↓

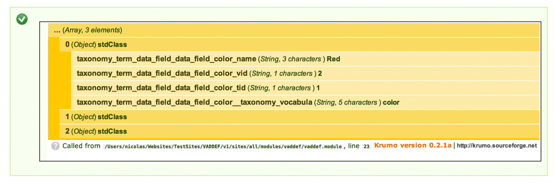
Task: Click the String, 5 characters type label
Action: [x=348, y=102]
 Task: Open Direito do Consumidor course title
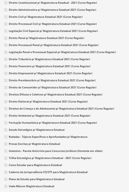[x=53, y=88]
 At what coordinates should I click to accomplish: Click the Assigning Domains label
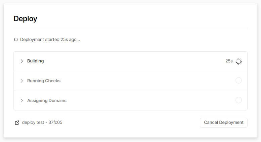coord(47,101)
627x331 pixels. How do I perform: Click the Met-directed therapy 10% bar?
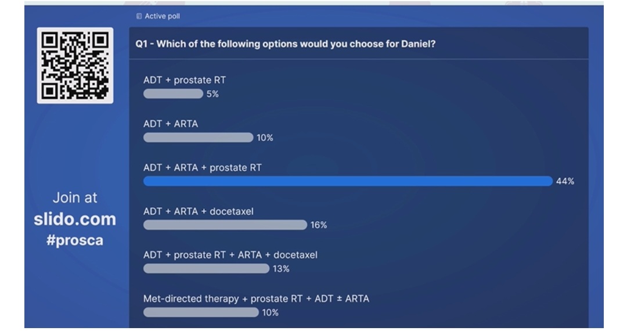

↑

### Exercise
Copy, without alteration, the lines of the entries from the line containing "At what coordinates" through the end of the entries, including both ends. Omit the pictures.

### Problem solution
 At what coordinates should I click to accomplish: Click the Assigning Domains label
coord(47,101)
627x331 pixels. How do I perform: Click the Met-directed therapy 10% bar?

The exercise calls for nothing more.